Small designs center on MLAG+VRRP (L2-centric); large ones center on L3 routing (ECMP+BGP).


[08] Physical-Layer Values You Must Align — MTU/Jumbo, FEC, Transceivers

Not redundancy per se, but for a 25G link to work at all, both ends must agree on these physical/link-layer values. Mismatches break link quality or the connection itself — before redundancy is even relevant.

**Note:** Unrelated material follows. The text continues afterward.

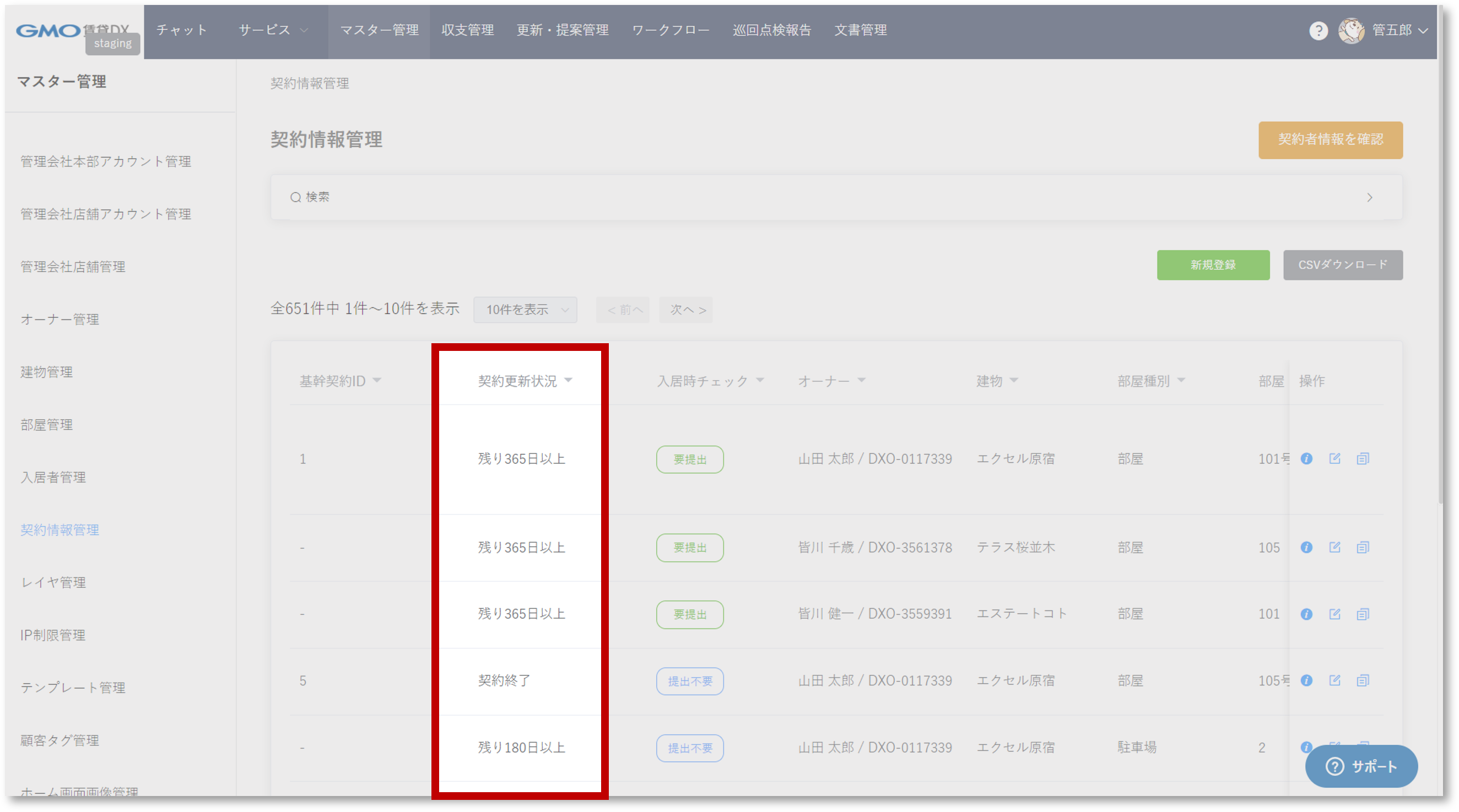Click the copy icon for the first contract row
1459x812 pixels.
click(1363, 459)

  • Jumbo Frames (MTU 9000+): improve large-transfer efficiency. The entire path (server NIC, bond, switch port, SVI) must share the same MTU; one mismatch causes fragmentation or blackholing.
  • FEC (RS-FEC): corrects bit errors on 25G+ links. Both ends must use the same FEC mode for a stable link → see the 25G verification post.
  • Transceiver compatibility: if the switch blocks a module as xcvr-unsupported, the link never comes up → see the GBIC test post.

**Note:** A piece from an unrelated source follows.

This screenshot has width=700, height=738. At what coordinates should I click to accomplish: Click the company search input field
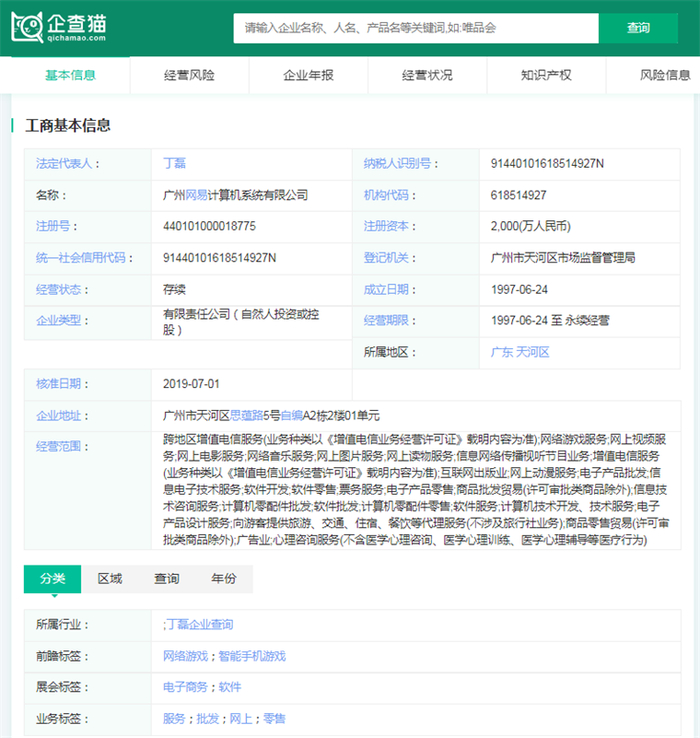(x=415, y=28)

[09] Modern Alternatives at Scale — VXLAN/EVPN and Anycast Gateway

At scale, to get past VLAN limits (4094 IDs, hard L2 extension), people use VXLAN (tunneling L2 over L3) and EVPN (its control plane).

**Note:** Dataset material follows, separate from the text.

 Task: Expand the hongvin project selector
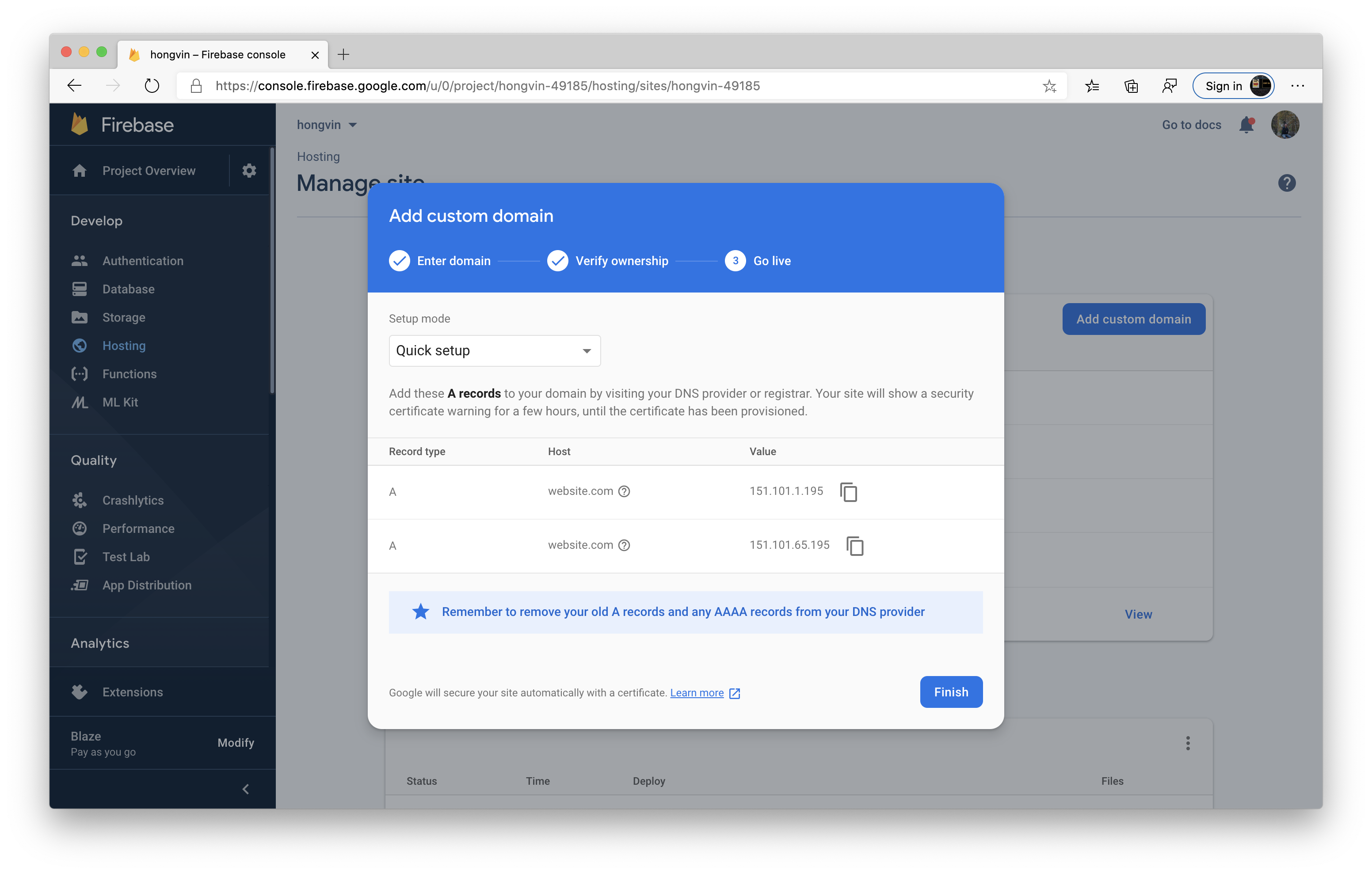coord(327,125)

The gateway is then made redundant with an Anycast Gateway — every leaf switch holds the same gateway IP/MAC simultaneously, so wherever a server attaches, the nearest switch is its gateway.

For this post’s scope (small-to-mid switch redundancy), MLAG+VRRP is enough. VXLAN/EVPN is the “bigger picture” — knowing the concept is enough.


[10] Quick Glossary

Term One-line definition Layer Redundancy role
VLAN A logically partitioned broadcast domain on a switch L2 Segmentation (foundation)
SVI Virtual L3 interface giving a VLAN an IP (gateway) L3 Basis for VRRP
LACP Protocol that auto-bundles links into one (802.3ad) L2 Link redundancy
Port-Channel/LAG The logical link formed by LACP L2 Bandwidth + redundancy
MLAG / VLT Two switches as one — chassis redundancy (Arista/Dell) L2 Switch redundancy
Peer-Link/Keepalive MLAG state-sync and liveness paths between the two switches L2 MLAG stability
STP Blocks L2 loops L2 Loop prevention
VRRP Master/Backup auto-handoff of a VIP L3 Gateway redundancy
VIP Virtual gateway IP held by the active device L3 Gateway redundancy
FHRP (HSRP/GLBP) Umbrella term for gateway-redundancy protocols (incl. VRRP) L3 Gateway redundancy
bonding Bundling server NICs (LACP/active-backup) Server Server uplink redundancy
ECMP Equal-cost multipath distribution/reroute L3 Path redundancy
OSPF/BGP Dynamic routing learning/reconvergence L3 Path redundancy
IPMI/BMC OOB hardware management separate from the OS Mgmt Management-path redundancy
PXE Network boot (DHCP+TFTP) Boot Provisioning
DHCP relay Relays to a DHCP server in another VLAN (ip helper-address) L3 Enables PXE
Jumbo/MTU Large frames; must match across the path L2/L3 (performance)
FEC (RS-FEC) Bit-error correction on fast links, both ends matched L1 (link stability)
VXLAN/EVPN L2 over L3 + Anycast Gateway overlay Large-scale redundancy

[11] Wrap-up

Switch redundancy is not a single technology but a combination of per-layer techniques.

  1. VLAN/SVI segment the network and create gateways.
  2. LACP/Port-Channel make links redundant; MLAG/VLT makes the switch chassis redundant (synced via Peer-Link/Keepalive, with split-brain prevented).
  3. VRRP/VIP (FHRP) make the gateway redundant; ECMP/BGP make the upstream path redundant.
  4. The server attaches to both switches at once via bonding (802.3ad).
  5. IPMI/BMC provides an OS-independent management path; PXE provides the provisioning path.

At the physical layer you must align MTU, FEC, and transceiver compatibility on both ends for the link to work, and at scale VXLAN/EVPN + Anycast Gateway becomes the alternative. With these in mind, terms like Management1, Port-Channel, VLAN, gateway, and bonding from the Arista management-IP, 25G-link, transceiver, and netplan posts fall into place — you can see where each one sits in a single redundancy picture.